**課題の内容:**
「Viewport: 1512px width, 811px」を含む行から始まり資料の最後で終わる各行を抜き出し、一字も変えずに書き写してください。画像は答えに含めないでください。

データセットの行:

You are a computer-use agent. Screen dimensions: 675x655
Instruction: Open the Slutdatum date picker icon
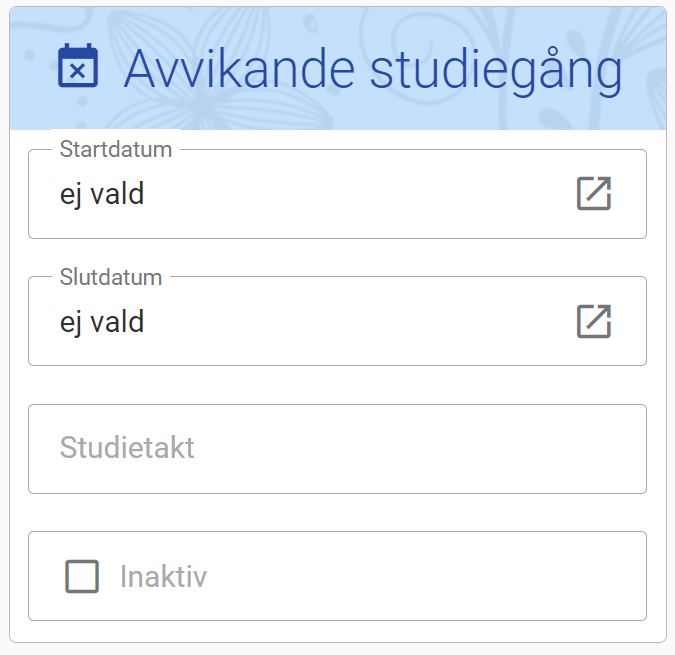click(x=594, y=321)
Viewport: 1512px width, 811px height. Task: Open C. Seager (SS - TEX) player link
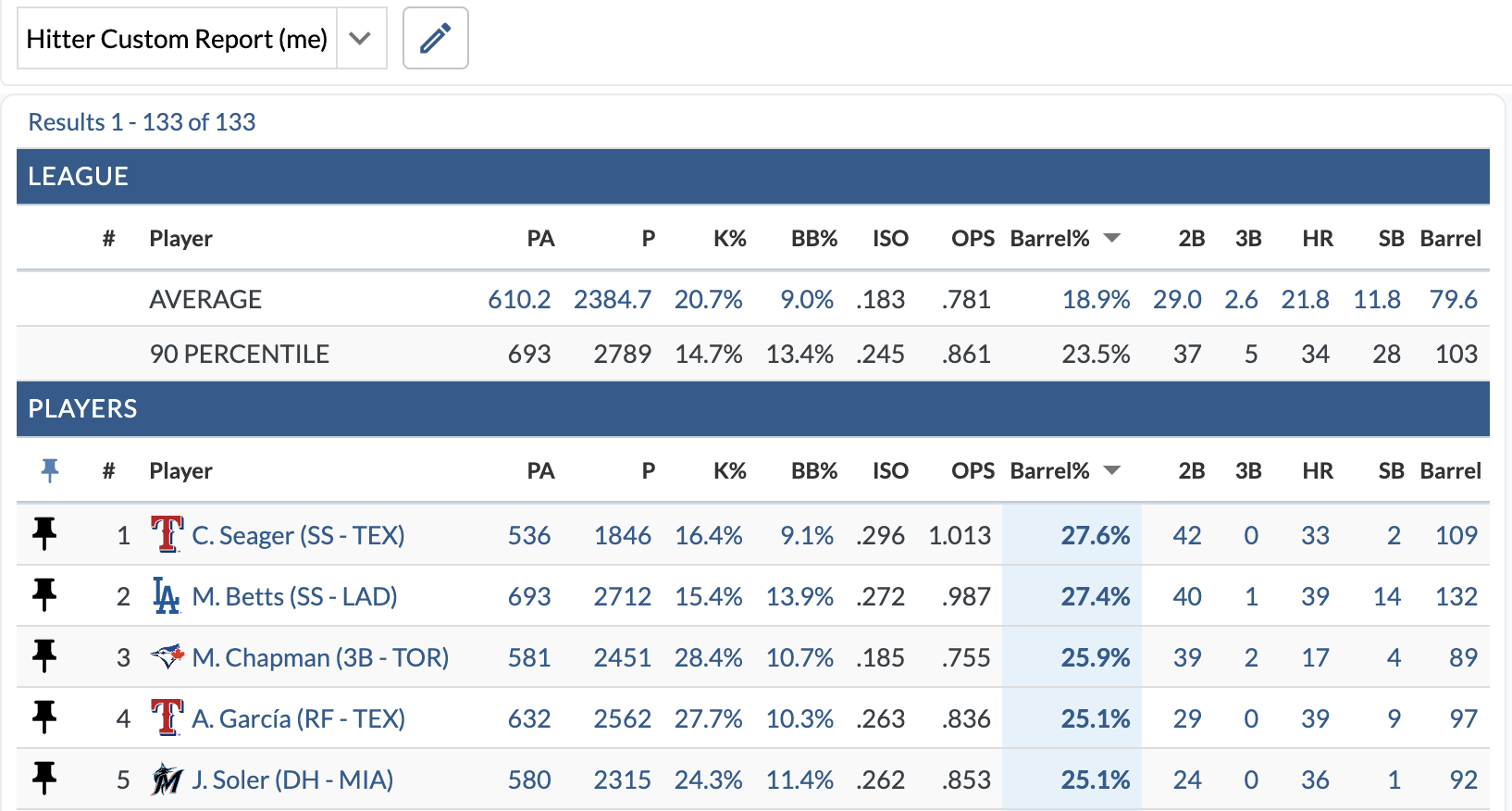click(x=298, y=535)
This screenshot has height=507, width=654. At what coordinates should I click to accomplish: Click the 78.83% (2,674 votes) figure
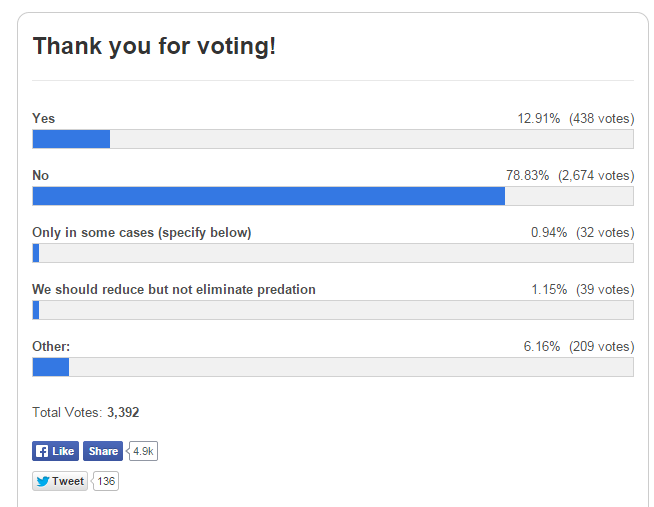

**記述解答:**
Viewport: 1512px width, 811px height. Task: Open C. Seager (SS - TEX) player link
click(x=298, y=535)
This screenshot has height=507, width=654. At what coordinates should I click to accomplish: Click the 78.83% (2,674 votes) figure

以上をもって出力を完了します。